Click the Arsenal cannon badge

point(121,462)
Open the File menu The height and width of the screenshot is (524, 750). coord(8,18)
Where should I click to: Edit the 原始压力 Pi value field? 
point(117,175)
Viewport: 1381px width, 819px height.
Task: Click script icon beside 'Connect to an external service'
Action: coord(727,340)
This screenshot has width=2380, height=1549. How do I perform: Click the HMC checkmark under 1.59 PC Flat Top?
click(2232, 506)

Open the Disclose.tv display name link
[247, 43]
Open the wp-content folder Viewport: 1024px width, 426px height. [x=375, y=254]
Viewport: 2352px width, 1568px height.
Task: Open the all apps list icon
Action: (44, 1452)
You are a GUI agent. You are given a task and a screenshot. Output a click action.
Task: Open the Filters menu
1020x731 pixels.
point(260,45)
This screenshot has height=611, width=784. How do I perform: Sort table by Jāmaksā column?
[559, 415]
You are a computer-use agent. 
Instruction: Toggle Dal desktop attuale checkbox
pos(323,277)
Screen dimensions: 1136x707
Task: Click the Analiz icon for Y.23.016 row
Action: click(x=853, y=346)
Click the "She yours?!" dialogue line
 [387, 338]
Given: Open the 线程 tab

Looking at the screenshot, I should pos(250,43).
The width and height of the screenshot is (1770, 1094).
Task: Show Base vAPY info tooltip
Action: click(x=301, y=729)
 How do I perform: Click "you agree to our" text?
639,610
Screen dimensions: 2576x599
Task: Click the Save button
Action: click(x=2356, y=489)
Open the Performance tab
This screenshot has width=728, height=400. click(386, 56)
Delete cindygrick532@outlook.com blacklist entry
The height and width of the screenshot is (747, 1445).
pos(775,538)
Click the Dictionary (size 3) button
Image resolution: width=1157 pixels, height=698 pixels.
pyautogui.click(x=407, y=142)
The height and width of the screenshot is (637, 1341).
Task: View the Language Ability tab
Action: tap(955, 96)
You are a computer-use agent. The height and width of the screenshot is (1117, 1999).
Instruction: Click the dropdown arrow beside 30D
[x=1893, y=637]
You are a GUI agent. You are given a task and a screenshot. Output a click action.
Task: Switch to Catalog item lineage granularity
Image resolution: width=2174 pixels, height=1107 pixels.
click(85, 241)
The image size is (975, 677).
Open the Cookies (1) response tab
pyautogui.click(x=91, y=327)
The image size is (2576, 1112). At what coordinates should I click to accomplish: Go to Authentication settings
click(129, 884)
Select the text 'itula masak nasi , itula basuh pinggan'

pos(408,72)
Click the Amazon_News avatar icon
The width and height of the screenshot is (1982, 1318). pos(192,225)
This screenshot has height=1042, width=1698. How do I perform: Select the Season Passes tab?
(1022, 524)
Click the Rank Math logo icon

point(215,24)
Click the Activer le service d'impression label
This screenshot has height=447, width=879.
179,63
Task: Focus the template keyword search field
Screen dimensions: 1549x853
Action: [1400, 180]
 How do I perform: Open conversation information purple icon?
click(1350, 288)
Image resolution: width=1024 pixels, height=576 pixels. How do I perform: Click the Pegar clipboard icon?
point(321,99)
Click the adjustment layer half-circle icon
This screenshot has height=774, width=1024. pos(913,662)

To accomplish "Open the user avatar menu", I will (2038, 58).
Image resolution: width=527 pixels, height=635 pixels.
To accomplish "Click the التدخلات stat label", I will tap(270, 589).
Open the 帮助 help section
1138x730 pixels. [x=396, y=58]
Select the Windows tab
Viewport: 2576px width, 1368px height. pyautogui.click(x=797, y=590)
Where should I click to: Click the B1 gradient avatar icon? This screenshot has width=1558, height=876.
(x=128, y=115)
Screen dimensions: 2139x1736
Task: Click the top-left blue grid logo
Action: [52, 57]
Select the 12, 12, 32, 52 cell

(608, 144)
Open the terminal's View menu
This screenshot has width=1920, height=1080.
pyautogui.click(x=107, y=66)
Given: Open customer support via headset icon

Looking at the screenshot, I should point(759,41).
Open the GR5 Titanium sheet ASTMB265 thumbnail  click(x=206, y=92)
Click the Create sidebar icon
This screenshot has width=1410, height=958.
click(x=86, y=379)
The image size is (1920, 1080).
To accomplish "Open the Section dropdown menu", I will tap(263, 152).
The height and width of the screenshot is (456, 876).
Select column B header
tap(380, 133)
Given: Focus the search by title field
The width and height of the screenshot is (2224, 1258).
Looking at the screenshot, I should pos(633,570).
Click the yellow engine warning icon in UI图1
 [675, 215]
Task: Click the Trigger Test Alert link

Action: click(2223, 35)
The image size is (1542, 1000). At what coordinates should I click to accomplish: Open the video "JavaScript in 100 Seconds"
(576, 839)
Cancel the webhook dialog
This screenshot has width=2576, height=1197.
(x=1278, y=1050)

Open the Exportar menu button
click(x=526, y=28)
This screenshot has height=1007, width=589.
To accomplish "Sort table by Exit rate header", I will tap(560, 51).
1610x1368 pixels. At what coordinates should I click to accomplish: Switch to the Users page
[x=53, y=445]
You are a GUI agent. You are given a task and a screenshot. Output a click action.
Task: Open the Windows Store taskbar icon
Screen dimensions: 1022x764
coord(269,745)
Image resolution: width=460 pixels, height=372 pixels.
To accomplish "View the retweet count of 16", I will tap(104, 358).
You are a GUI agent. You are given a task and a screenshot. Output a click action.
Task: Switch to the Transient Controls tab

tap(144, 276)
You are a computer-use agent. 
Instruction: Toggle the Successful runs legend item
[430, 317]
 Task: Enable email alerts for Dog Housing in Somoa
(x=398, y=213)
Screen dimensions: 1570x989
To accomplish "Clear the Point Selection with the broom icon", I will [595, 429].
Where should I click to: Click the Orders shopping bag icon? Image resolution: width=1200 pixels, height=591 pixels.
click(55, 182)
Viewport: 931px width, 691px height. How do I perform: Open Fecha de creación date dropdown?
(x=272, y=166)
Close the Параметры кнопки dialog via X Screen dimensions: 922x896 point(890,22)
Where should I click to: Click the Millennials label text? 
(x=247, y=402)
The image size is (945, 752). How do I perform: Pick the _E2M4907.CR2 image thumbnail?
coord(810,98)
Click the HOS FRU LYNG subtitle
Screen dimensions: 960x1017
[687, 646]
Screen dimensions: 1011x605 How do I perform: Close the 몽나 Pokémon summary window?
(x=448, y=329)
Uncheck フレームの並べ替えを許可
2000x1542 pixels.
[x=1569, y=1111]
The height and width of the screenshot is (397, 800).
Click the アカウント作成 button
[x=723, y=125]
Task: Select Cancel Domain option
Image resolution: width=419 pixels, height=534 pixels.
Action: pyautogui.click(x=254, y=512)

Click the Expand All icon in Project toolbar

────

#### Short task:
Duplicate the items in the part that opens with the line containing "Click the Rank Math logo icon" and closes with the line containing "Open the GR5", both ends included, keeping every line unchanged.

#### Result:
Click the Rank Math logo icon

point(215,24)
Click the Activer le service d'impression label
This screenshot has height=447, width=879.
179,63
Task: Focus the template keyword search field
Screen dimensions: 1549x853
Action: [1400, 180]
 How do I perform: Open conversation information purple icon?
click(1350, 288)
Image resolution: width=1024 pixels, height=576 pixels. How do I perform: Click the Pegar clipboard icon?
point(321,99)
Click the adjustment layer half-circle icon
This screenshot has height=774, width=1024. pos(913,662)

To accomplish "Open the user avatar menu", I will (2038, 58).
Image resolution: width=527 pixels, height=635 pixels.
To accomplish "Click the التدخلات stat label", I will tap(270, 589).
Open the 帮助 help section
1138x730 pixels. [x=396, y=58]
Select the Windows tab
Viewport: 2576px width, 1368px height. pyautogui.click(x=797, y=590)
Where should I click to: Click the B1 gradient avatar icon? This screenshot has width=1558, height=876.
(x=128, y=115)
Screen dimensions: 2139x1736
Task: Click the top-left blue grid logo
Action: [52, 57]
Select the 12, 12, 32, 52 cell

(608, 144)
Open the terminal's View menu
This screenshot has width=1920, height=1080.
pyautogui.click(x=107, y=66)
Given: Open customer support via headset icon

Looking at the screenshot, I should point(759,41).
Open the GR5 Titanium sheet ASTMB265 thumbnail  click(x=206, y=92)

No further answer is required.